Passage provided START
Keeping the NHS Fit for Purpose

Our NHS is a vital public institution, and is a key part of Scotland’s national identity. For decades, it has been there whenever people need it – publicly-owned and publicly-run. The staff of the NHS, whether working as GPs, as nurses, as porters or consultants, stand ready to provide high quality care 365 days a year. And it is free at the point of use – a founding principle of Bevan’s which we all should be incredibly proud is realised in Scotland.

This must be the starting point for any discussion of the NHS. We must never lose sight of how precious our health service is, and we must always protect its founding principles. No matter how rich or poor you are, you must always be able to get the treatment you need.

The SNP, and the overwhelming majority of the people of Scotland, are absolutely committed to those principles. We’re clear the privatisation of the NHS that we are witnessing in England must never be allowed to happen here.

But if we are to retain the NHS as the fantastic public service it is today, then it needs to evolve. Among the challenges that we face is that, like most of the western world, our population is ageing. It’s fantastic that people are living longer, healthier lives. But we also know our NHS is dealing with more people than ever before, and those people are sicker, with complex and, sometimes, multiple conditions.

That is why the NHS needs to progress and develop to ensure it meets the challenges of the future.
Passage provided END
Dataset content START
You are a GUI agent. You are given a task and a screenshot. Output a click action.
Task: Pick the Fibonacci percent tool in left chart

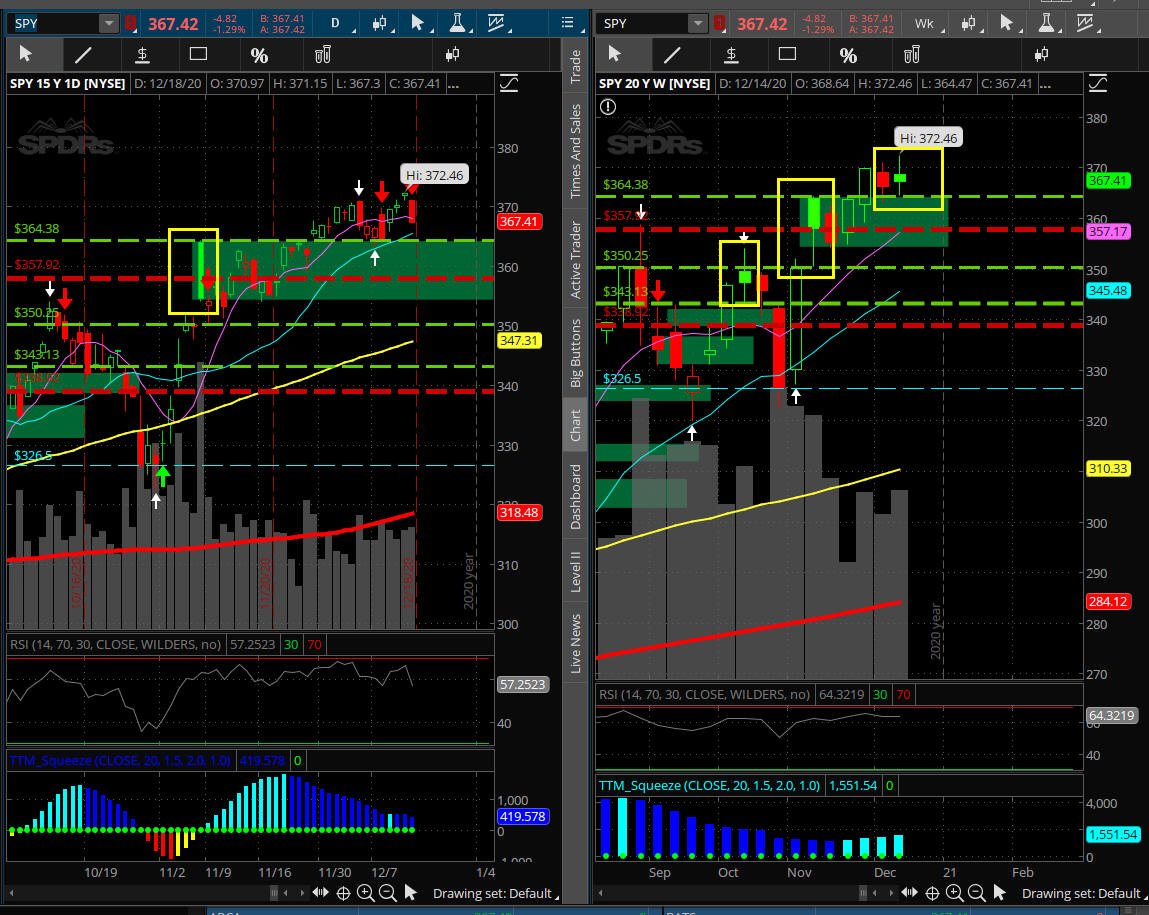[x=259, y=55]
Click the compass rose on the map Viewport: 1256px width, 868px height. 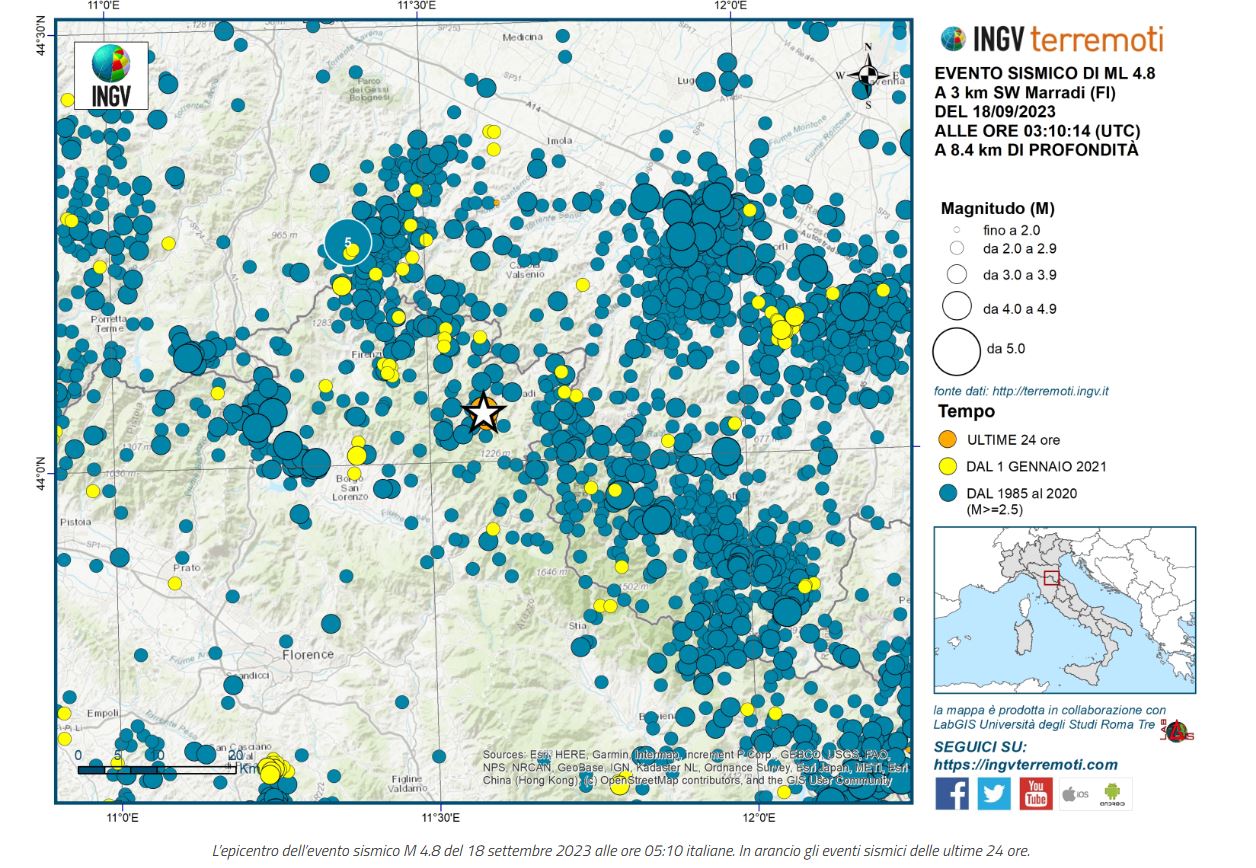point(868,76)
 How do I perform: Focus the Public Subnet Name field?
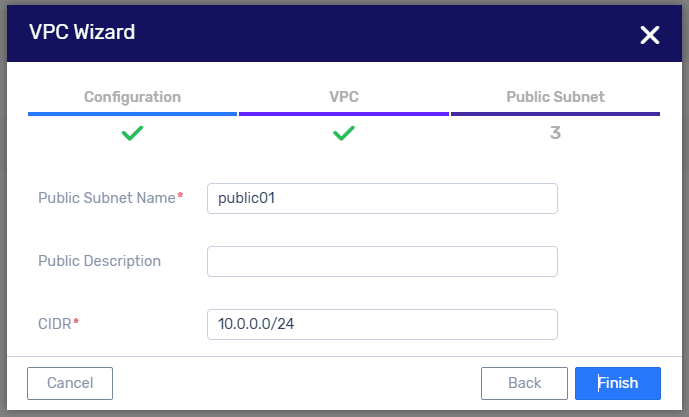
Dataset content END
- What to work on:
1. According to the passage on keeping the NHS fit for purpose, which founding principle of Bevan's is realised in Scotland?
2. Quote the NHS passage word for word from "Keeping the NHS" to "treatment you need.".

- Answers to the exercise:
1. The NHS is free at the point of use.

2.
Keeping the NHS Fit for Purpose

Our NHS is a vital public institution, and is a key part of Scotland’s national identity. For decades, it has been there whenever people need it – publicly-owned and publicly-run. The staff of the NHS, whether working as GPs, as nurses, as porters or consultants, stand ready to provide high quality care 365 days a year. And it is free at the point of use – a founding principle of Bevan’s which we all should be incredibly proud is realised in Scotland.

This must be the starting point for any discussion of the NHS. We must never lose sight of how precious our health service is, and we must always protect its founding principles. No matter how rich or poor you are, you must always be able to get the treatment you need.